"Der Ritter und die Magd" () is a traditional German folk song. With a few (or even one) changes, it was included by Clemens Brentano and Achim von Arnim in their collection of German folk songs and poems, Des Knaben Wunderhorn (1806, I). As its possible source, both editors used a German broadside printed before 1790. Another version of the song, published in Die deutschen Volkslieder mit ihren Singweisen (1843) was recorded from an oral source near Cottbus.

Synopsis 
One knight plays with his maiden and makes her pregnant. He offers her some hundreds thalers and to give her in marriage to his servant, but she refuses and returns to Augsburg, to her mother. The latter one suggests to her daughter: after the birth of the child, to throw him into the river. The young woman, however, decides to leave the baby, feeling her coming death. The knight sees in a sleep that his maiden is on her deathbed. He wakes up and orders his servant to saddle two horses. Near Augsburg they meet four men bearing a dead woman, and the knight recognizes in her his love.

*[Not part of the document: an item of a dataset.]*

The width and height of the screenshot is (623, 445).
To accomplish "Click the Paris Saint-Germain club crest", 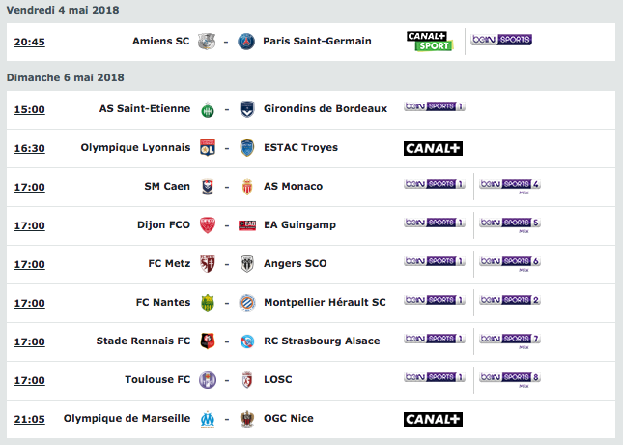I will click(x=246, y=42).
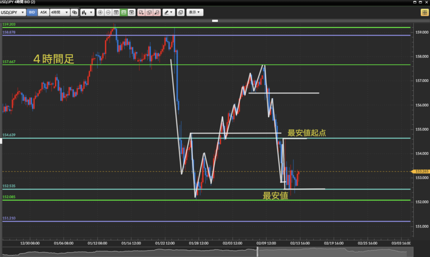
Task: Click the bottom chart navigator slider handle
Action: click(x=257, y=252)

He pierces himself with his sword and asks his servant to bury him with her.

Commentary 
J. W. von Goethe described the song as "forced verses" and "dark romance". One source points out that the author of Clavigo ends his play by the same way: the "repentant hero" appears after his love's death.

According to Ferdinand Rieser, the song was published in Des Knaben Wunderhorn (1806) with only one change: the editors replaced 'mit einer Dam' () by 'mit seiner Magd' () in the first row of the first couplet.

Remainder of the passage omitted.